What do the power of networking, telephones and fax machines have to do with the United States online gambling industry? Only everything. And where does Chris Moneymaker fit into the recent Delaware – Nevada online gambling partnership? Hopefully as a predictor of future growth. The economic concept of a network effect basically shows that products or services become more desirable and productive as they grow, eventually becoming widespread. This is why even though the states of Nevada and Delaware show a combined population of only 4 million residents, their recent agreement to share online poker player pools is extremely important to the overall Internet gambling picture in the United States. And you need look no further than 2003 to see how the network effect has performed its magic on poker in the past.

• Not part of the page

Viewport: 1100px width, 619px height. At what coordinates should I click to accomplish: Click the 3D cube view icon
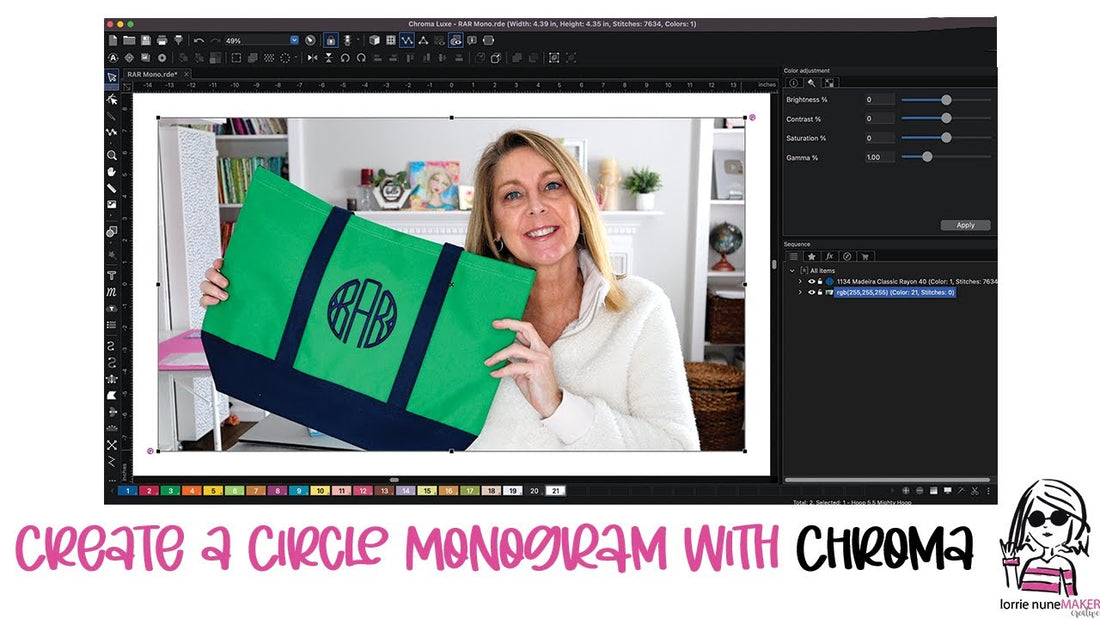tap(372, 39)
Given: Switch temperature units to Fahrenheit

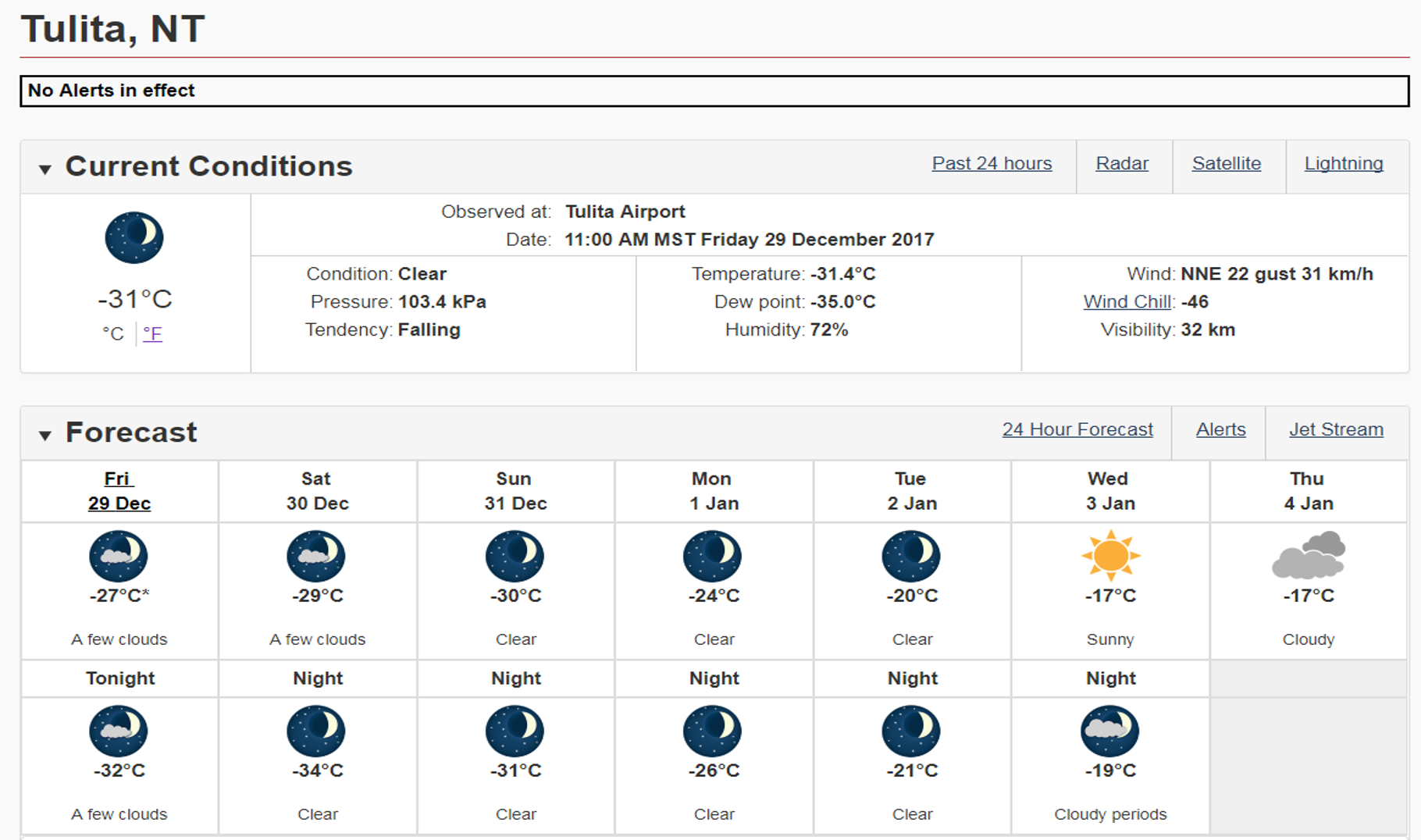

That was when Chris Moneymaker’s epic journey from $39 satellite qualifier to World Series of Poker Texas Hold ‘Em Main Event champion and $2.5 million prize winner exploded the popularity of poker. Other amateur players around the world thought, “If he can do it, I can do it.” They invaded online and brick-and-mortar poker rooms globally, and the world poker network expanded exponentially. The year that Moneymaker won the WSOP Main Event championship, there were 839 entrants in that tournament. The following year there were 2,576, and since then there has never been fewer than 5,619 players in the world’s largest and most popular land-based poker tournament. The Silver State partnering with the First State could be the Chris Moneymaker of the US online gambling industry. Learn more about online poker opportunities at the WSOP Poker Room.
So when Delaware and Nevada governors Jack Markell and Brian Sandoval reached a historical online gambling pact agreement concerning sharing their online poker player pools, it was an extremely important day for the entire United States, and possibly the world, as regards online gambling. Basically, anyone located within the physical boundaries of those two states may log online, create a real money poker account, and play at any of the websites offered by either state. And Markell made sure that a provision was set in place so additional states like New Jersey could also join the online gambling compact. New Jersey is currently the only other state besides Nevada and Delaware to have legalized state-based recognized and regulated online gambling in the US.
As significant and groundbreaking as fax machines and telephones were when they were first invented, their technology meant very little without additional phones and fax machines participating. One telephone does no good. One fax machine is useless. But as the popularity and productiveness of those two products became more prevalent, their use and number began to snowball into a massive networking effect. It is important that Delaware and Nevada made this landmark move, even though they will probably eventually be two of the smallest players in the United States online gambling movement. But when New Jersey decides to share its player pool (approximately 9 million residents) with Nevada and Delaware, the same poker networking snowball that began with Moneymaker’s seemingly impossible win will begin to expand in size and momentum.
And while current legislation allows each individual state to either legalize or outlaw state-governed cyber poker, this important online poker compact could definitely influence states sitting on the Internet gambling fence. While two current pieces of legislation discussing United States gambling online at the federal level are floundering, this raised awareness of the growth of Internet gambling at the state level could lead federal lawmakers to push for nationwide legalization. As the conversation grows, more players sign up for online gambling accounts and the financial picture becomes clearer and stronger for the first few states in the United States online gambling industry, the networking effect will see more Americans with the ability to enjoy some responsible adult Internet wagering through state or federal-based and regulated websites.